Nothing like bald assertion. :-) Please look at my arguments for this in my 2004 “Deception” piece. To take but one example - which can be wriggled out of, but which is about as clear as could be: John 17:3. Jesus calls someone “the only true god/God”. Who is he talking to? The Father. So if he’s the *only* true god, then anyone else is not that one true god. A god, we assume, is a someone; basically all Christians believe that.

i) That nicely illustrates his inability to distinguish between proper nouns and common nouns.

ii) Tuggy ignores the application of “God” language and Yahwist passages to Jesus in the Fourth Gospel (e.g. Jn 12:41).

iii) I’ve dealt with Jn 17:3 elsewhere:


The poster argues that just because the OT God is given a proper name, it isn’t necessary a self. Well, sure. Bill Clinton called one of his parts, which was not a self, “Willard”. But a god, and the God in the OT is always a self, and this is obvious to every reader - indeed, frequently insisted on in apologetics and inter-religious contexts.

i) That’s not what I argued.

ii) Given the conventions of narrative theology (“the poetics of narrativity”), we’d normally expect God to be depicted as a “self.” That would hold true whether or not the narrator is unitarian or Trinitarian.

In OT narratives you ordinarily have a divine protagonist who interacts with his creatures. These include human protagonists as well as human antagonists or foils. There are also angelic emissaries and demonic forces.

The divine character is depicted as speaking, sending, delivering, punishing, &c. Ordinarily there is no occasion to depict more than one divine speaker or divine agent given the internal dynamics of the story.

However, God doesn’t exist on the same plane as the human characters. God exists behind-the-scenes. He manifests himself within the narrative, but he doesn’t exist within the (OT) narrative.

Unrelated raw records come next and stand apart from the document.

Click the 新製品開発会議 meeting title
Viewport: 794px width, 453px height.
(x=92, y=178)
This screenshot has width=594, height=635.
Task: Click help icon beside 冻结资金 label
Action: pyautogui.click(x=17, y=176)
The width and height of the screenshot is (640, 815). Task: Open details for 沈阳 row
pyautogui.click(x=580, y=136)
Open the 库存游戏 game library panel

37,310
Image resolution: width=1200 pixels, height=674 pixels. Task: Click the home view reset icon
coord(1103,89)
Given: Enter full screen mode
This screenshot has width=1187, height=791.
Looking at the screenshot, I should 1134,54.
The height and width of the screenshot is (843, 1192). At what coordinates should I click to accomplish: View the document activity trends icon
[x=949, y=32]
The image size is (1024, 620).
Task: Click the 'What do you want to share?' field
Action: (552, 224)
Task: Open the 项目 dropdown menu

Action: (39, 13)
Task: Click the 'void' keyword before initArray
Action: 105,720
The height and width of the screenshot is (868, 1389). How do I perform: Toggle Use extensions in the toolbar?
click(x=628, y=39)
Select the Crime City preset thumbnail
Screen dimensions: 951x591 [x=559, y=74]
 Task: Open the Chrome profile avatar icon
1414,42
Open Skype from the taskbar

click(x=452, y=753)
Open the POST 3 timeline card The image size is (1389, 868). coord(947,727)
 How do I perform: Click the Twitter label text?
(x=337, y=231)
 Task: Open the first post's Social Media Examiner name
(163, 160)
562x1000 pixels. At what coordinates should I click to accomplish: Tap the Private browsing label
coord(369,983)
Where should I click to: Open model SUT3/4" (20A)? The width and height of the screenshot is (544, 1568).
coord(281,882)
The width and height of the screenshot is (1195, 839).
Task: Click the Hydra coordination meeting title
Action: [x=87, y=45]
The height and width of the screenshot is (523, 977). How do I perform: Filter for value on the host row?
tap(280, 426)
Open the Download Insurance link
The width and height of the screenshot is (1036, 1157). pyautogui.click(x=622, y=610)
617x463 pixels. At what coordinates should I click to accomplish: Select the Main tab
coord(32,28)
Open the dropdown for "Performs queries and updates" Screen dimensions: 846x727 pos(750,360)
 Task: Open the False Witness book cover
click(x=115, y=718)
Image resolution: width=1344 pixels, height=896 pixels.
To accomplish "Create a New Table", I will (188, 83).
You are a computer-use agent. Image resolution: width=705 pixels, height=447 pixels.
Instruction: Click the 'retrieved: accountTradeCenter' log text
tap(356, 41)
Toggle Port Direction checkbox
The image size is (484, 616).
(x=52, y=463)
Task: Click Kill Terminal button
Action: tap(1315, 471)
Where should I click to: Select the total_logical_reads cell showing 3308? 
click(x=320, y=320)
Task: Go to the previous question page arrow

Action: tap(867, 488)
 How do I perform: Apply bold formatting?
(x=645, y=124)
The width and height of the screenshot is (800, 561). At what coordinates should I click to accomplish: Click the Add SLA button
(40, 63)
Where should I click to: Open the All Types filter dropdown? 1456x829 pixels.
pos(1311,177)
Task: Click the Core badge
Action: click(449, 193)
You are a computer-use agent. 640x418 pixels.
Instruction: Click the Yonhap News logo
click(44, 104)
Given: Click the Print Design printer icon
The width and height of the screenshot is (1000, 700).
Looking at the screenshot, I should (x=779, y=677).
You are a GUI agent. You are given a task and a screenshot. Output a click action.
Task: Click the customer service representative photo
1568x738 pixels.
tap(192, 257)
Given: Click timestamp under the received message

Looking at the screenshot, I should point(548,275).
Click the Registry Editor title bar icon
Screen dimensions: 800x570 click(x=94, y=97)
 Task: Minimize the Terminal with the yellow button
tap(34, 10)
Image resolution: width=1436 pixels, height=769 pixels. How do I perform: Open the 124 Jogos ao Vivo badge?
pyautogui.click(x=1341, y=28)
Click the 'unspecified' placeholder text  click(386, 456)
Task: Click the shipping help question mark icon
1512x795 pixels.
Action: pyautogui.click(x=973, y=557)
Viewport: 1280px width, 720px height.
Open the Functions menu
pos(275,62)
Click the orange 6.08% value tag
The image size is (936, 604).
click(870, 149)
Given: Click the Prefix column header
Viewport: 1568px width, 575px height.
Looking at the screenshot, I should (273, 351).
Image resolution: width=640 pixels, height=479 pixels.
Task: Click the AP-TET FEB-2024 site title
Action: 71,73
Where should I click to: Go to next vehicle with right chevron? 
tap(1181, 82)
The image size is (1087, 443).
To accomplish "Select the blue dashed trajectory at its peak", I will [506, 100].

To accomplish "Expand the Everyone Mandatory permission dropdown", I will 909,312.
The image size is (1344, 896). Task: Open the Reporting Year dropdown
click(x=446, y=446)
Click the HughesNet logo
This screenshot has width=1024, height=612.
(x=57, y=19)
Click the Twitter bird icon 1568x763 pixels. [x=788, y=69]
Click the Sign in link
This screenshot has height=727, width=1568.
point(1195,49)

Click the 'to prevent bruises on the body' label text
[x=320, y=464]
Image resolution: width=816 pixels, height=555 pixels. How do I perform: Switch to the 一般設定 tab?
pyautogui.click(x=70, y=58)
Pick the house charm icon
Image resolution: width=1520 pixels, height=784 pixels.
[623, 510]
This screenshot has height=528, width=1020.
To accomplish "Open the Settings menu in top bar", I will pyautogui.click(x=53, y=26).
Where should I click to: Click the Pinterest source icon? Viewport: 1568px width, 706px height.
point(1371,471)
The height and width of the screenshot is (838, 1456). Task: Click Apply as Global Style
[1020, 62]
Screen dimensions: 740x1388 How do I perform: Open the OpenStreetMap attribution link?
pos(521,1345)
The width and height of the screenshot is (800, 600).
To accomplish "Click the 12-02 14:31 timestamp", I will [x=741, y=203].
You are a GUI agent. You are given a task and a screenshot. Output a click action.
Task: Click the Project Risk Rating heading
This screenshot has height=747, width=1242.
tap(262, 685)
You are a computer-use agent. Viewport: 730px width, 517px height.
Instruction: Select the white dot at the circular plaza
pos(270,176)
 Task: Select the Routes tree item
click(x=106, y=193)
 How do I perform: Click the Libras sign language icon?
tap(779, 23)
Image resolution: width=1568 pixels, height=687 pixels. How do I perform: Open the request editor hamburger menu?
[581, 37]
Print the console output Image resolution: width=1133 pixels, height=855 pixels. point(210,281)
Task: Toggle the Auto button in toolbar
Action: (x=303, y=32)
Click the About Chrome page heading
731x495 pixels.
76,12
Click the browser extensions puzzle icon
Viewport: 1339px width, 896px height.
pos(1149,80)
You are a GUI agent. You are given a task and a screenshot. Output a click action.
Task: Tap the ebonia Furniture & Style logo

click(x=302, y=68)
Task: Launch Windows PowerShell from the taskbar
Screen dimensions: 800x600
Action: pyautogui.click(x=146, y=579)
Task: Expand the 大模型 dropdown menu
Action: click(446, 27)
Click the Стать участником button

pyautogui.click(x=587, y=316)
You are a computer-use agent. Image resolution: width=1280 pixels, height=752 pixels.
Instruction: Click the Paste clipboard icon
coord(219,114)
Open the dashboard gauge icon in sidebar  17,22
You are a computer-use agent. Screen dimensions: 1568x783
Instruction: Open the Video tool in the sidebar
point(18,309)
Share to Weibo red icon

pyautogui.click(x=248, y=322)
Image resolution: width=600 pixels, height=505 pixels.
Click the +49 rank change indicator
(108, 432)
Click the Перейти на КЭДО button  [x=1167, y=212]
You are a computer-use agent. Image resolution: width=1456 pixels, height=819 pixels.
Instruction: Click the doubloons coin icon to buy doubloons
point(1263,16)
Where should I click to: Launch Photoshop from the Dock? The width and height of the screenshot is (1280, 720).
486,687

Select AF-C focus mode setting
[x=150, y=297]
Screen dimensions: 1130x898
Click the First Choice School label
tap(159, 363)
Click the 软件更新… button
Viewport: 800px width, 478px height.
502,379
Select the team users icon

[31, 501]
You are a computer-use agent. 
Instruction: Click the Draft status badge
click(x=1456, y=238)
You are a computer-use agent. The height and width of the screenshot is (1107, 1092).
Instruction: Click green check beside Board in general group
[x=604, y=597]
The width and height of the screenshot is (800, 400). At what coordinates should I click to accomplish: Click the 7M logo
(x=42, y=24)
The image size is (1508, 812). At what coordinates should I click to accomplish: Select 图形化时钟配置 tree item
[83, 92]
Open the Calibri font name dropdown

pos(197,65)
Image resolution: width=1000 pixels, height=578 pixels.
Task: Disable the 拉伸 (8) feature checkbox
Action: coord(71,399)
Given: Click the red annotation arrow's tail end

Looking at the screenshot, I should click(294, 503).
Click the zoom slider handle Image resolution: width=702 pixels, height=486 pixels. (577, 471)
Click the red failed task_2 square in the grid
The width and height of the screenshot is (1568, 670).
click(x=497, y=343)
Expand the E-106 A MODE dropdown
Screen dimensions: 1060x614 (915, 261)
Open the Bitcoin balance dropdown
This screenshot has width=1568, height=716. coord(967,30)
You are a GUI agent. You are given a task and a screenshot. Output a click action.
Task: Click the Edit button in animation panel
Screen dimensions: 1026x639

The fact that you generally have a (singular) divine “self” in OT narrative, to interact with human “selves,” doesn’t mean you can simply equate the narrative representation with a God who ultimately exists outside the narrative.

And the narrative conventions carry over into other genres.

iii) By the same token, NT narrators do have occasion to present more than one divine party, for at that stage of redemptive history we’re not just dealing with how God interacts with his creatures; rather, there’s the interaction between three divine parties (Father, Son, and Spirit) comes to the fore in the redemptive division of labor.

Yes, I agree that one can and in some cases should read various OT texts as having the “Yahweh” who appears by not God himself, but rather some sort of messenger, who speaks for him, and they would say “bears his name.”

Delegation is hardly sufficient to account for further distinctions. Prophets are messengers of God, but the Spirit of God is not a messenger; rather, behind the prophet of God stands the Spirit of God.

Likewise, angels are messengers of God, yet the Angel of the Lord is often in a class apart. 

The NT explicitly identifies the two, in particular in Acts.

i) This reflects an inability to even frame the question correctly. The question at issue is not whether Kurios (=Yahweh) includes the Father, but whether Kurios excludes the Son. Tuggy is assuming that the identification in Acts is restrictive. Yet Acts assigns Yahwist verses to the Son as well.

ii) Tuggy is also overlooking the polemic thrust of the speeches in Acts. When addressing a Jewish audience, the speakers will naturally accentuate the God of the Patriarchs to indict the religious establishment in Jerusalem as covenant-breakers. By rejecting the Messiah, they reject the divine Sender–the very God who made a covenant with Abraham.